If you’re reading this, chances are you’ve seen many a GoFundMe in your day.
You’ve likely funded something by someone involved in this short.
This film is not important. We’re not going to sit here and call our tiny movie essential.
Surely, the world would keep turning even without another short film by a bunch of young filmmakers in LA.
What we will say is this was most of our first time back on set post-quarantine.
The energy making this short was unlike anything most of us had ever experienced.
Everyone was kind, respectful, and truly collaborative. We were all just happy to be on our feet making something we cared about but moreover...after a year of isolation, out of nowhere, everyone on our little set was making new friends. It felt like the first day of school, where nerves subside to make way for genuine excitement for the future.
This got a little schmaltzy but to be honest making Greg was pretty corny.
It was a lot of hugging and applauding, a lot of numbers exchanged and sincere “i’ll see you soons.” There was gratitude in the air.

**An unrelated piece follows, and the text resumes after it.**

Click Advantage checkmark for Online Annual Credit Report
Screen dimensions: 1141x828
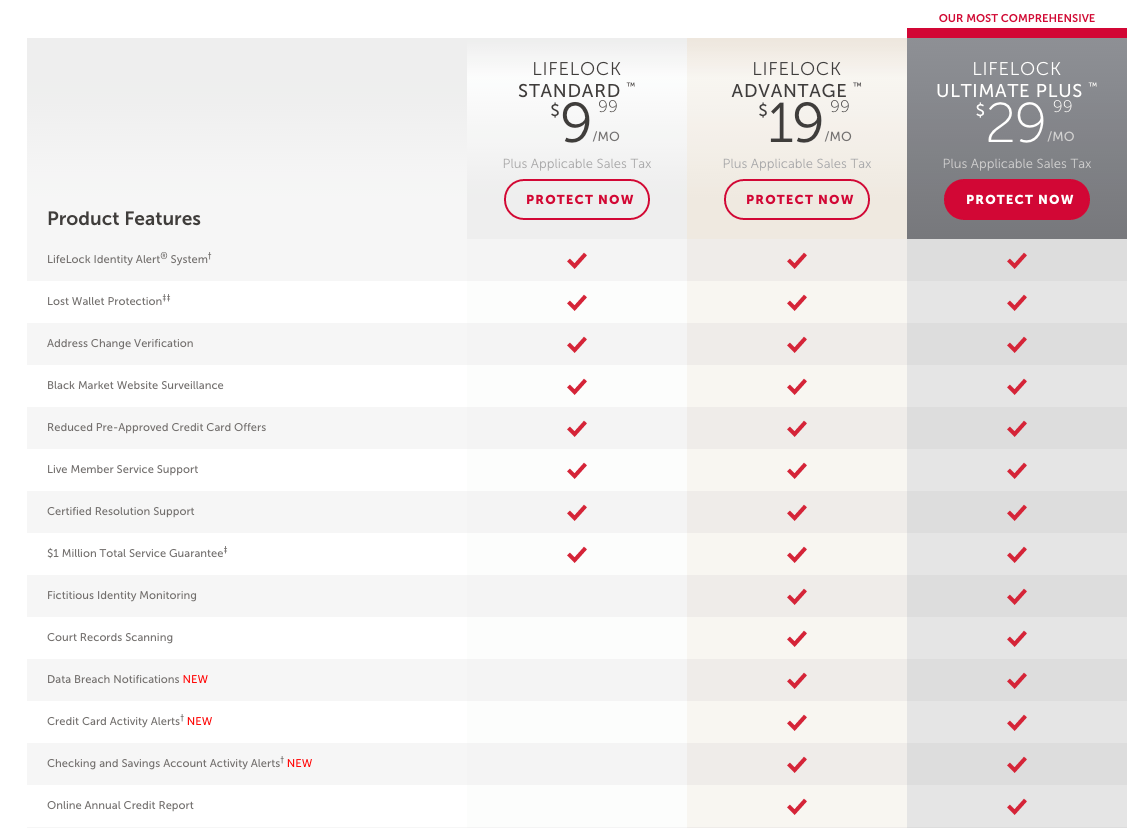[797, 806]
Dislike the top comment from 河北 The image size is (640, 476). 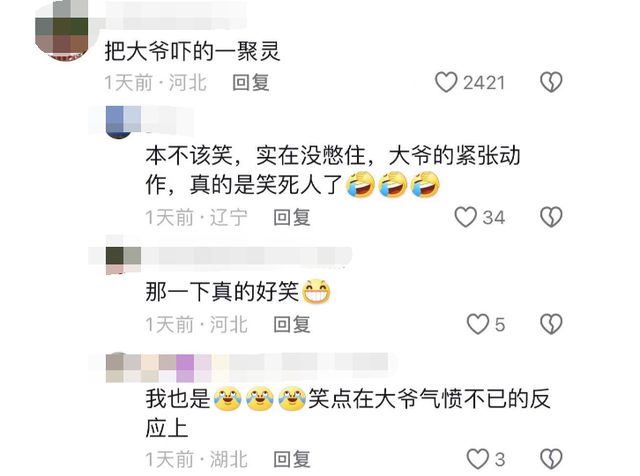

It is genuinely bizarre to see your friends grow as artists over the course of a few days, but that just might be what occurred here.
In that vein, a lot of us have made shorts before. And in doing so, we’ve made mistakes, gone over budget, forgot to charge the camera battery. We’ve learned. And now, with Greg Got Fired, we can recognize when a project has real potential.
Your contributions will help get us into festivals. Your help will allow us to see what all those years of collective trying and failing were worth. Greg Got Fired is the culmination of the purgatory period in a lot of our lives. We’re ready for the bigger stage.
We want to invite more people onto this film's journey. New friends and old.
We want to keep this energy going.
We appreciate your time reading this and we appreciate your help in honoring our crew by making Greg Got Fired the best it can possibly be.